The most obvious approach to look at how European care for the elderly will evolve is to project technological trends and the costs of people living longer as diagnostic equipment, drug treatments and other medical science continues to improve. This kind of projection shows a rising cost to society of pensions and health care, because a rising proportion of the aging population is retiring. How will economies pay for it?
I want to point to some special problems that are looming on the political front. I assume that the reason you have invited me from America is that my country has been doing just about everything wrong in its health care. Its experience may provide an object lesson for what Europe should avoid (and indeed, has avoided up to this point).
For starters, privatization is much more expensive than European-style Single Payer public health care. Monopoly prices also are higher. And of course, fraud is a problem.
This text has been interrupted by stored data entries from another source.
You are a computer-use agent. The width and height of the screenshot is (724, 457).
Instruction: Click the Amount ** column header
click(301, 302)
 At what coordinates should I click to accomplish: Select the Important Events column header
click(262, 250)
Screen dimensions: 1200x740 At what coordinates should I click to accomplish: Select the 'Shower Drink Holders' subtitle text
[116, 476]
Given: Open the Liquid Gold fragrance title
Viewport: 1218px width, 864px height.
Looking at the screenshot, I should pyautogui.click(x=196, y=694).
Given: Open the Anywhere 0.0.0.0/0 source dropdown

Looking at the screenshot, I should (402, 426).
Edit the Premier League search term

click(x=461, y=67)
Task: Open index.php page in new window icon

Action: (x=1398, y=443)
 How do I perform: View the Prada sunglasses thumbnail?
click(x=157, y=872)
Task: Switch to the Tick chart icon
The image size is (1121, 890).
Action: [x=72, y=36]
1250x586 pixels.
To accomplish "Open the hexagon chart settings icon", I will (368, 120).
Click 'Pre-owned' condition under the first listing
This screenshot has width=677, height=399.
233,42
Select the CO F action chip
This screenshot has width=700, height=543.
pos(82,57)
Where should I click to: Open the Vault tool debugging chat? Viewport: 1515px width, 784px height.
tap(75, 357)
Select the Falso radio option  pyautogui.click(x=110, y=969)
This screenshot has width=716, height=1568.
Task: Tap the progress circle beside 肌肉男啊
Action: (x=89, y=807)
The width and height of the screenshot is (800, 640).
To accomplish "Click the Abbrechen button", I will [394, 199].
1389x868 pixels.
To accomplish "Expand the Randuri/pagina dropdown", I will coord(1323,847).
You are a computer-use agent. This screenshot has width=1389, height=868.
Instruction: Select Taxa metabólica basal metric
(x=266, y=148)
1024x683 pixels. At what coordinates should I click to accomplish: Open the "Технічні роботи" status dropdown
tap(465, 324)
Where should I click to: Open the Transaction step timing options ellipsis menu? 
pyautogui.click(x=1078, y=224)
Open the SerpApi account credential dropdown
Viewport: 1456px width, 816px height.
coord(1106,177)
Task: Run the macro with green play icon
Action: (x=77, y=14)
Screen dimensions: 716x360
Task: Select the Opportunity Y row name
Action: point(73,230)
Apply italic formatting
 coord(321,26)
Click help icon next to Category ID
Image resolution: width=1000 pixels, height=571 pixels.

America’s Obamacare and health insurance laws have been written by political lobbyists for special interests. So has the TTIP: Transatlantische Handelsabwollen. Since George W. Bush, the U.S. Government has been prohibited from bargaining for low bulk prices from the pharmaceutical companies. Most Americans think that Health Management Organizations (HMOs) are rife with corruption and billing fraud. The insurance sector has made a killing by spending a great deal of money on bureaucratic techniques to reject patients who seem likely to require expensive health care. Doctors need to hire specialists working full time just to fill out the paperwork. Error is constant, and any visit to the doctor, even for a simple annual checkup, requires many hours by most patients on the phone with their insurance company to correct over-billing.